Лобастый, здоровущий крепыш, когда его принесли домой, невзлюбил почему-то Андрияна Силантьича. Гладил он щенка по вздыбившейся спине, а тот, изловчившись внезапно, и цапнул гостя за палец.
— И презлющий будет у тебя, брат, кобель! — сказал Андриян, мотая рукой. — Надёжный вырастет страж твоей крепости. Назови-ка его Ноксом.
— Как, как? — переспросил Прохор Силантьич.
— Ноксом, говорю, назови. Был в Америке когда-то такой государственный деятель… до чрезмерности преданный империализму лютый пёс.
— Что ж, можно. Пусть будет Ноксом. В память о твоем приезде, — согласно закивал младший брат.
За день до своего отъезда Андриян Силантьич вдруг попросил Прохора свозить его на моторке к Бешеному оврагу, впадавшему в Суровку километрах в девяти-десяти ниже Клопиков.
— Чего ты там забыл? — удивился Прохор, спускаясь с братом под берег.
— Да так… так просто, — уклончиво обронил Андриян Силантьич.
И весь путь до Бешеного оврага и обратно молчал.
«На кой ему леший сдался этот овраг?» — подумал Прохор, когда старший брат, пытливо оглядев пустынно-снулую в этот знойный час Суровку, необычно широкую у заросшего тальником оврага, такого сейчас смирного и такого злобно бешеного в половодье, кивком попросил поворачивать назад.

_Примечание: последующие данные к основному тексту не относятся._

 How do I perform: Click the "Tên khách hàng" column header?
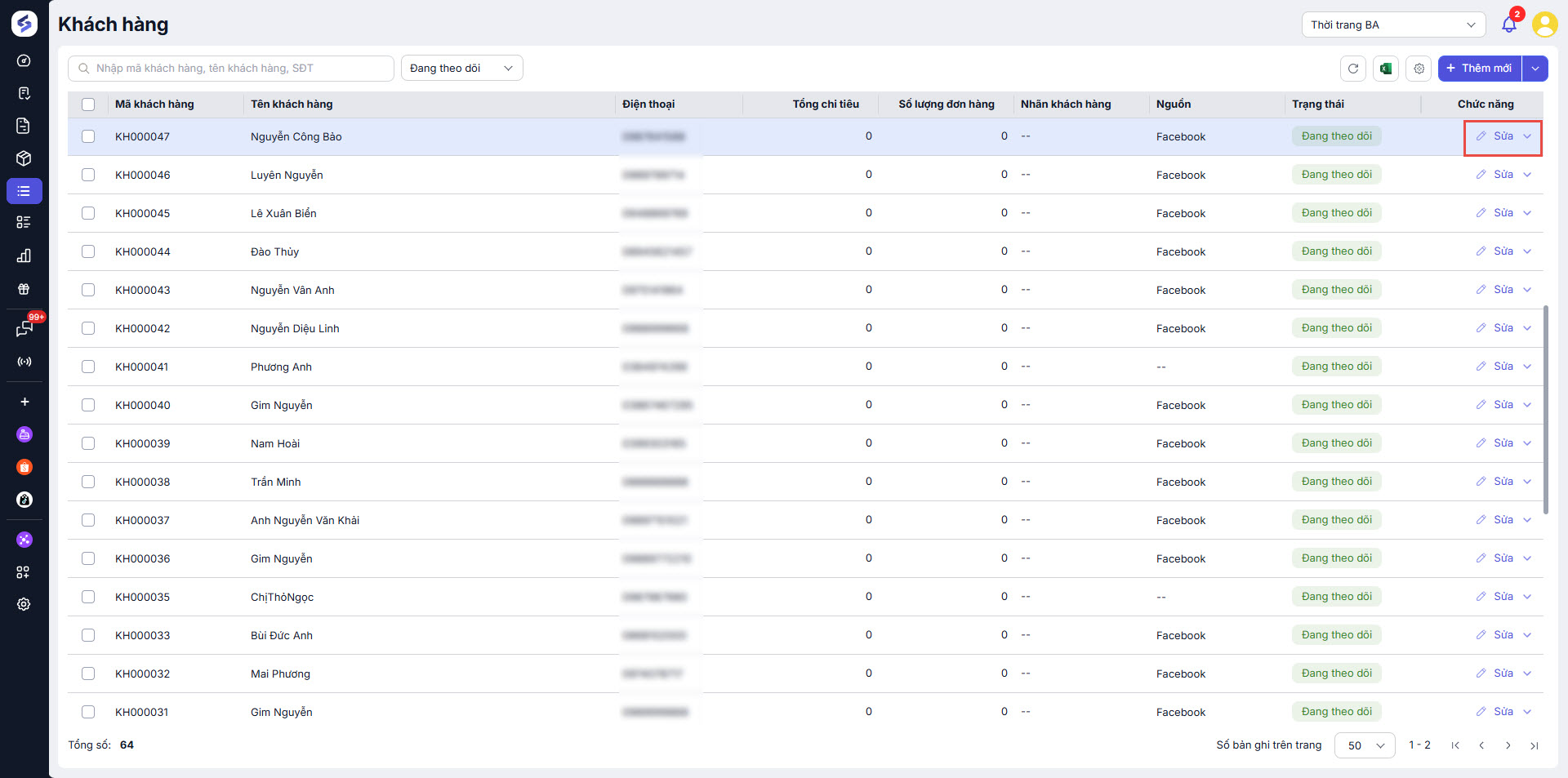292,104
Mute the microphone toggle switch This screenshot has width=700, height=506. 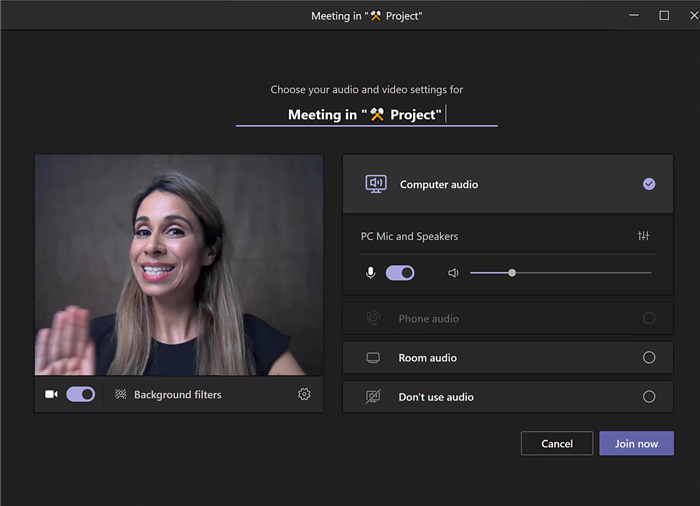(400, 272)
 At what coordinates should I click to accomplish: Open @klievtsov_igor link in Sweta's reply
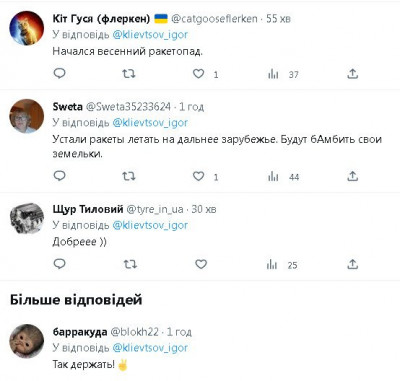[150, 123]
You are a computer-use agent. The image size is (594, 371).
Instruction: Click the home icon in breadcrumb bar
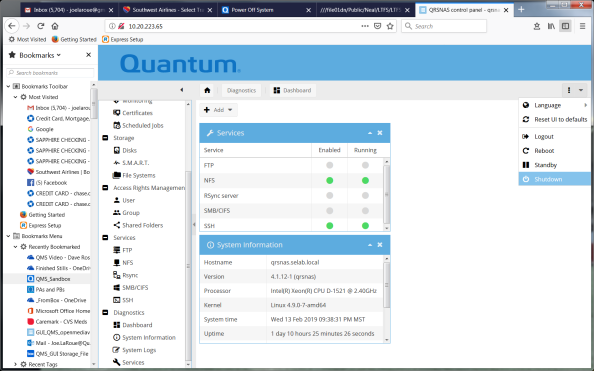tap(207, 90)
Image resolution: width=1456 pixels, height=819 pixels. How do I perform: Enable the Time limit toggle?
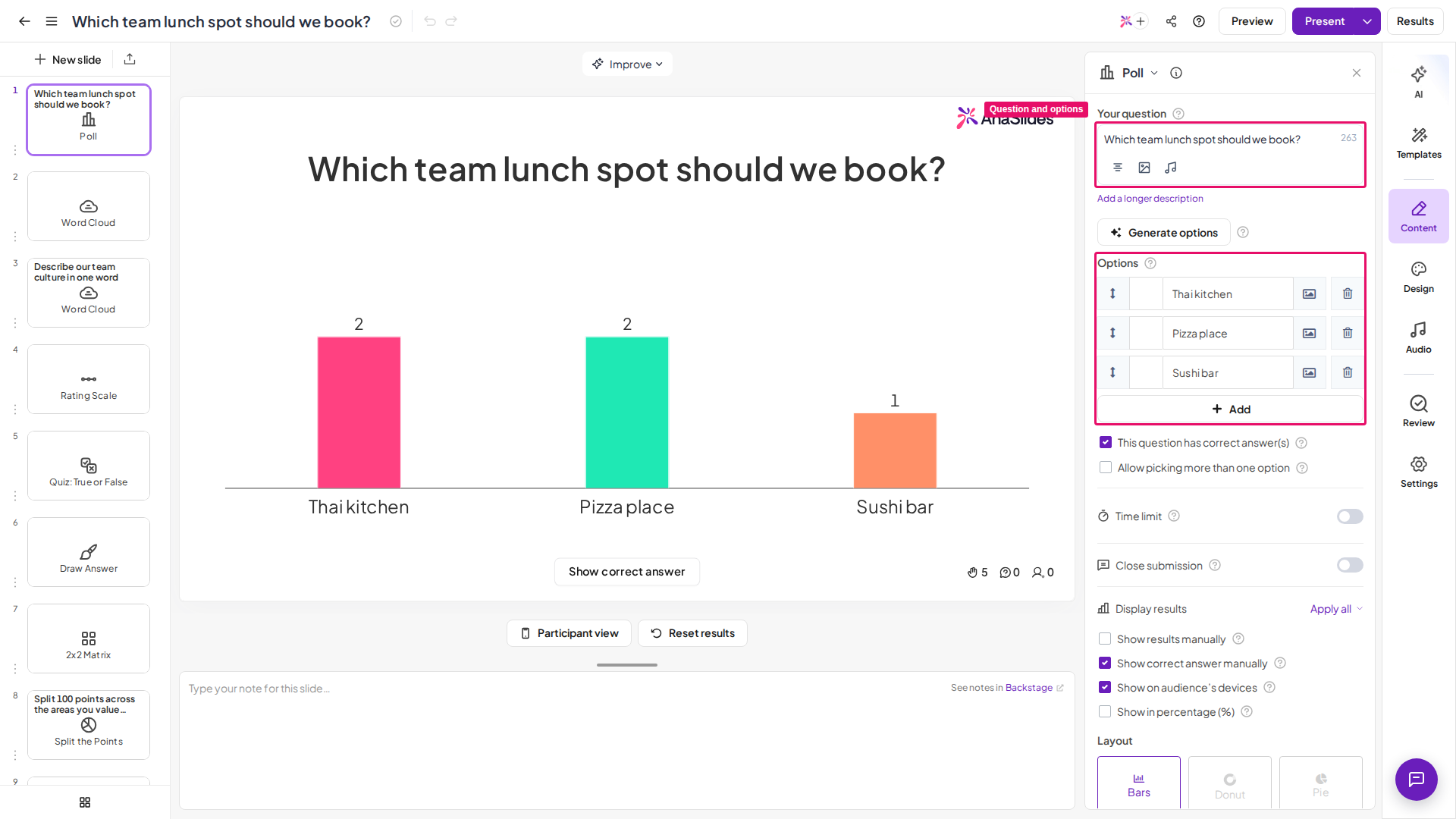pos(1349,516)
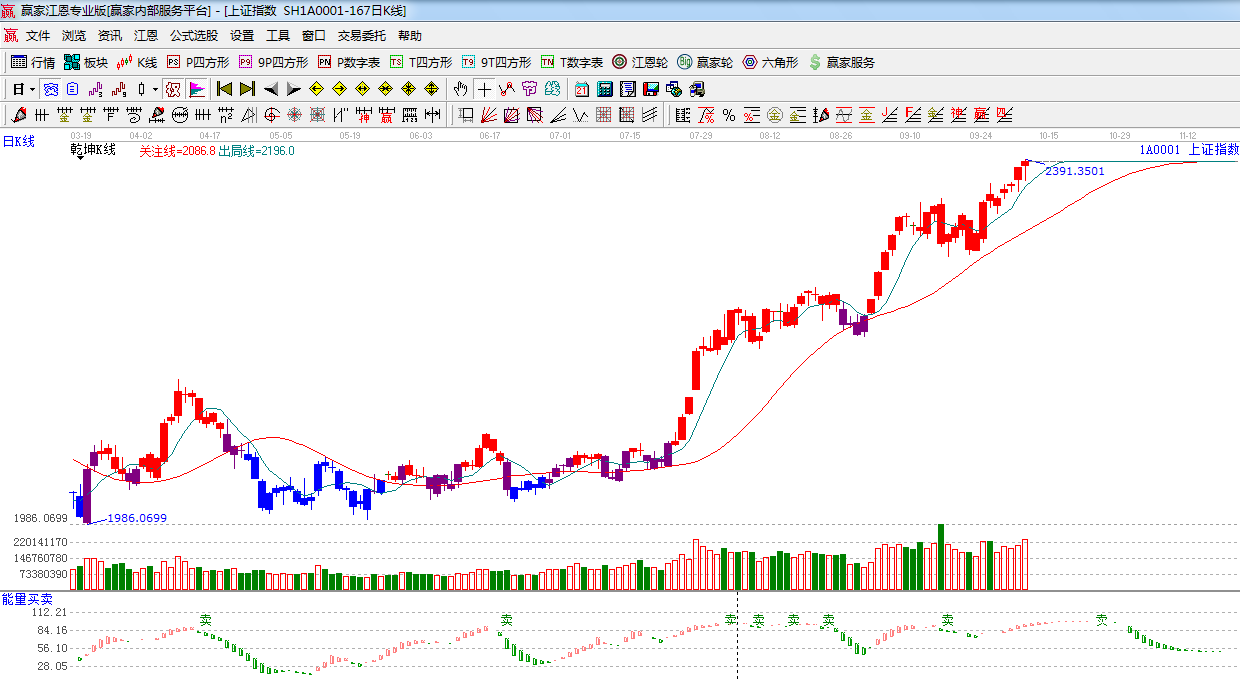Jump to first bar arrow icon
This screenshot has height=682, width=1240.
pyautogui.click(x=224, y=89)
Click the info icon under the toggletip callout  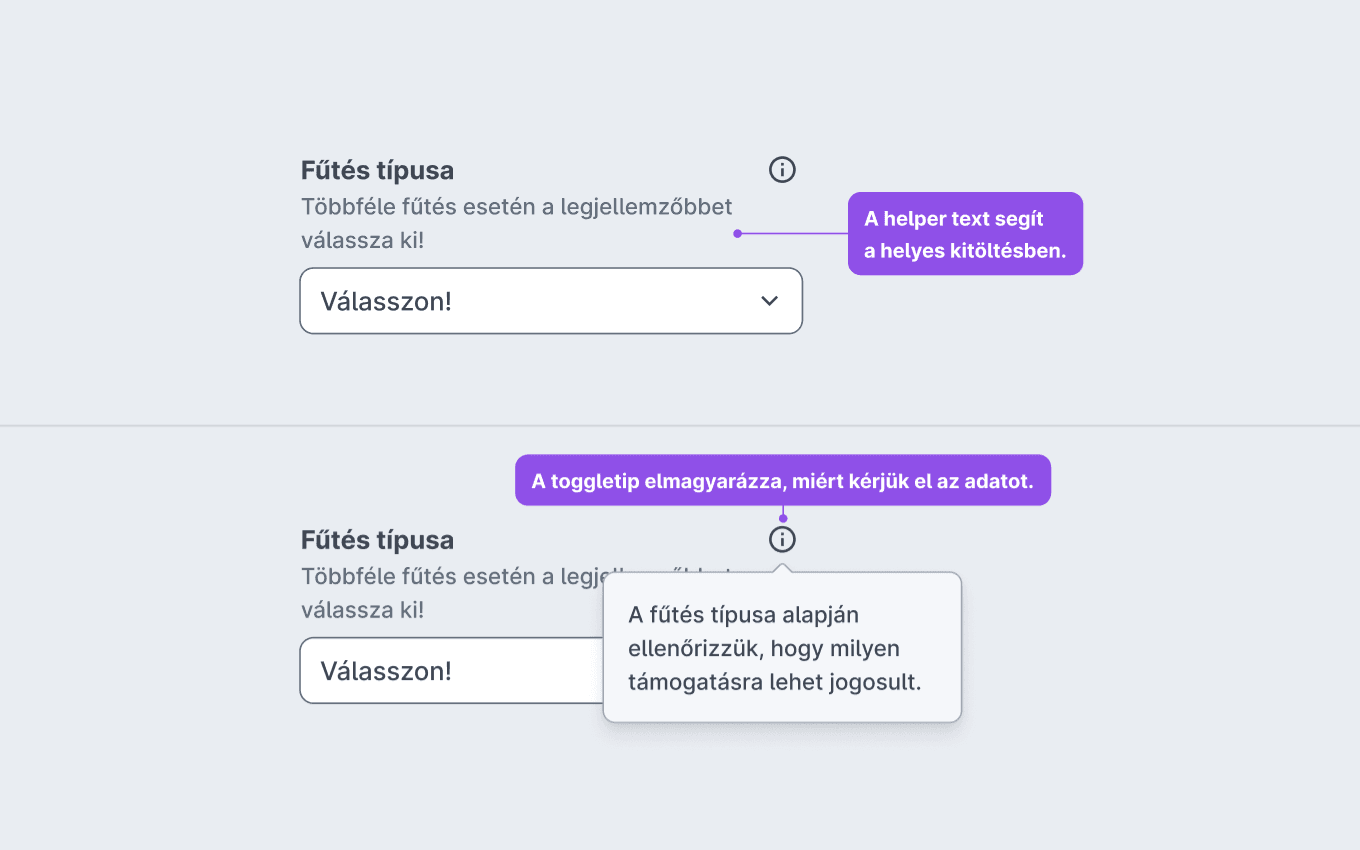tap(782, 540)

Уезжая наутро, Андриян Силантьич оставил свой адрес. Обещал прислать письмо сразу же по возвращении домой. Но так и не прислал. Не собрался написать и Прохор Силантьич.
Постепенно и Прохор Силантьич, и Алена стали забывать о неожиданном приезде Андрияна, как забывают со временем тяжелый, дурной сон. И спокойное течение их жизни снова ничто не омрачало.
Порой Прохору Силантьичу казалось: так они и будут жить с Аленой долго-долго.
Но вот однажды под Новый год, возвратясь из Утиных Двориков с праздничными покупками (ездил в село вместе с лесником Васей на его Буланом), Прохор Силантьич был поражён, не увидев на крыльце жены. Обычно, едва заслышав заливисто-радостное тявканье вымахавшего с телка Нокса, бежала Алёна в сени, широко распахивая во двор дверь.
— Алёнушка! — негромко окликнул жену Прохор Силантьич, войдя на кухню и ставя на лавку тяжелые сумки.
Ему никто не ответил. Внезапно содрогаясь от предчувствия жуткой, неисходной беды, он бросился к двери в горницу, рванул её на себя и замер у порога.
Посреди горенки лежала навзничь его Алёна. В окаменевшей руке на отлете она сжимала любимый Прохором кашемировый полушалок с алыми розами по черному полю.
И тут впервые за всю свою жизнь заревел, по-бабьи причитая, Прохор Силантьич, упав на колени у изголовья бездыханной жены.
…Через несколько месяцев одинокой жизни он и посватался к телятнице совхоза хроменькой Наташе — молчаливой, замкнутой девушке-сироте, жившей у тетки Глафиры Дорофеевны, вдовы церковного старосты.